Esercizi –
**A.** Nel brano sui vicini di casa, perché chi scrive si chiede dove sia la famiglia dello sconosciuto che si dichiara sposato e con prole? Rispondi in una o due frasi.
**B.** Prosegui il brano sui vicini del palazzo a partire dall'ultima frase riportata.

Brano –
Traslochi senza camion e pacchi e scatoloni e spostamenti di mobilia.
Ma non solo i drammi, anche le evoluzioni naturali della vita sono qui misteriose. Figli che si sposano (forse) e non si rivedono più, nemmeno per sbaglio, nemmeno a Natale e Pasqua, nemmeno per lasciare i bambini dai nonni in sessioni di babysitteraggi gratuiti.

Ci si accorge che un appartamento non è più abitato dai piccioni che colonizzano le terrazze.
Poi appare uno sconosciuto che ripulisce tutto, che sembra fare qualche lavoro di ripristino, che talvolta incontri per le scale. Uno che si presenta, che si dichiara sposato e con prole, ma chissà dove, visto che non abitano certo qui, a meno di non essere fantasmi, incorporei, senza voce e senza rumori. 

Appaiono e scompaiono, si avvicendano, senza nome sulla cassetta della posta o sul campanello, parlano talvolta lingue sconosciute, non entrano in ascensore se già lo stai aspettando, si soffermano lungo le scale se sentono aprire la porta: per non incontrare nessuno, non scambiare parole e sguardi, non rischiare domande?

Altri invece cominciano un discorso, portano dei dolci o delle pizze, presentano un nipotino, abbozzano il racconto di una vita: ed altettanto velocemente, a piccoli pezzi, scompaiono.

Dati registrati –
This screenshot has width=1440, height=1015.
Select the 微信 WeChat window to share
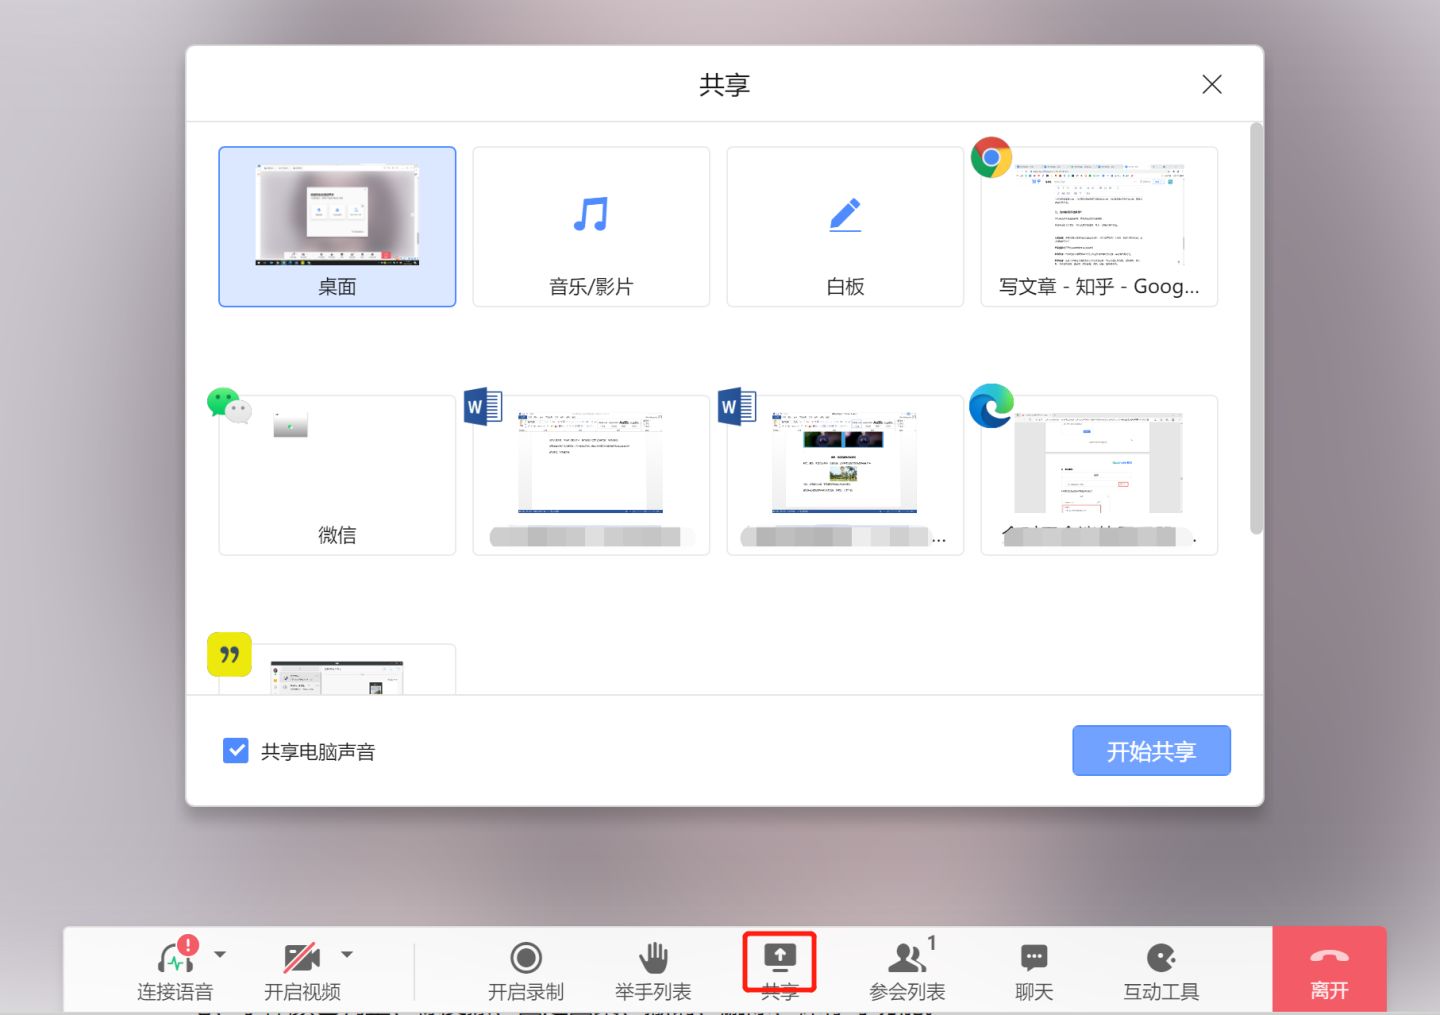(x=337, y=475)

Risposte date –
**A.** Perché quella famiglia di sicuro non abita lì. Se ci abitasse, dovrebbe essere fatta di fantasmi, incorporei, senza voce e senza rumori.

**B.**
E non c'è più nessuno a cui chiedere.
L'unica vicina di sempre sta preciptando nell'abisso della vecchiaia e non sa niente; anzi, si spaventa a certe domande. Si chiede se è lei che sta perdendo la memoria o se sono fantasmi, quelli che vanno e vengono dal palazzo.

Fantasmi di una vita moderna, in cui si è perso anche quella quotidiana e banale relazione del vicinato?
Oppure sono proprio vite evanescenti, parallele, di un'altra dimensione?

Persiste solo uno strano figuro, vestito sempre in giacca e cravatta, ma dai colori improbabili, i capelli tinti color lucido da scarpe, occhiali scuri anche di notte. Che se ti incontra per le scale inveisce: solo lui sa perché.
Come mai i peggiori non se ne vanno mai?